This project came out of an interest in developing bird monitoring devices which could be set out in the field in a similar manner to trail cameras, but instead of recording images they would record sound. Physically, devices like this already exist, but at the time we started this there was not anything commercially available to accurately analyze the recorded data algorithmically. Ultimately we were interested in classifying such recordings in two ways: what (in particular what birds) are making sounds, and where was the sound being made. This part of the project is an attempt at the latter classification.
The sound data I am working with was created by a friend. He set two microphones one meter apart from each other, then moved along a grid playing a recorded robin call at each grid point. I do not currently have the true classifications of the location of each call, but knowing the general setup have been attempting to see if I can find techniques that result in plausible locations.

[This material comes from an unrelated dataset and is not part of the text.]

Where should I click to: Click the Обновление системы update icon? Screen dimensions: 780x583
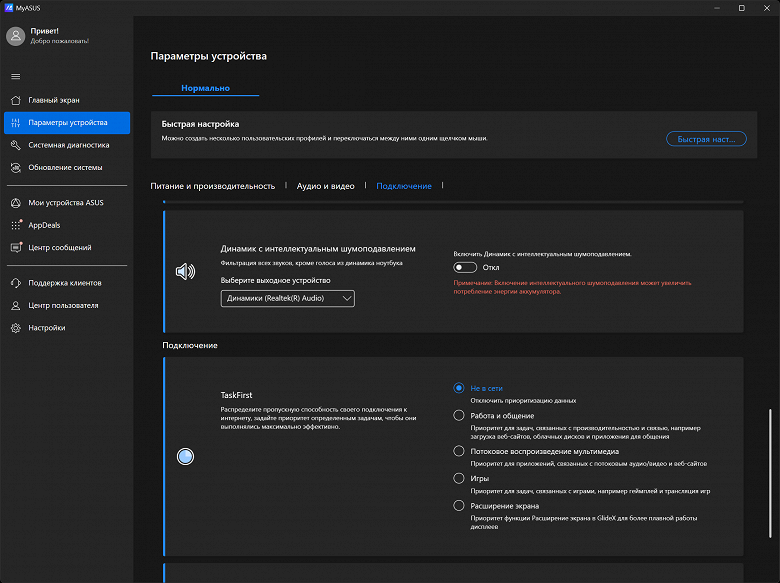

So far I have spent most of my time on this project trying to develop a sense of how the signals change as the location of the calls vary. My first attempts were based on the idea that the sound would be reaching the two microphones at different times and so if I compared the correlation between the signals and varied the offset of one of the channels, there should be a higher correlation at the offset corresponding to the difference in distances between the microphones and the sound source.

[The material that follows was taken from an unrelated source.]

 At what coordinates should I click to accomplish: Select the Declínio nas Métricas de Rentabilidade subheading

Below are charts showing the results of the process on sounds from several different grid points. I varied the offsets through a range that should encompass the maximum possible range of offsets given that the microphones were 1 meter apart. I am not sure yet how this data should be interpreted. I believe repeating this process with a new set of recordings should help show what patterns may be useful. For instance: Is the shape of how the correlations change with offsets useful? Why does the correlation vary with that frequency? Does the peak correlation correspond accurately to the actual distance offset of the sound with respect to the microphones?
While trying to determine whether this approach would be useful, I was curious to see how the shift in offsets would effect how I experienced the sounds. While listening to the unprocessed recording, I was able to hear changes in the location of the sound as it moved through the different grid points. What would happen if I took the left and right channels and offset them programmatically? It turns out that by shifting the offsets and re-playing, I was unable to detect much of a difference. However, I repeated the experiment but adjusted the volume of the channels without adjusting the offset. With adjusted volumes I did perceive a difference in where it seemed like the sound originated. This suggests that comparing relative volume of the channels may be a good alternate strategy for locating the sound position.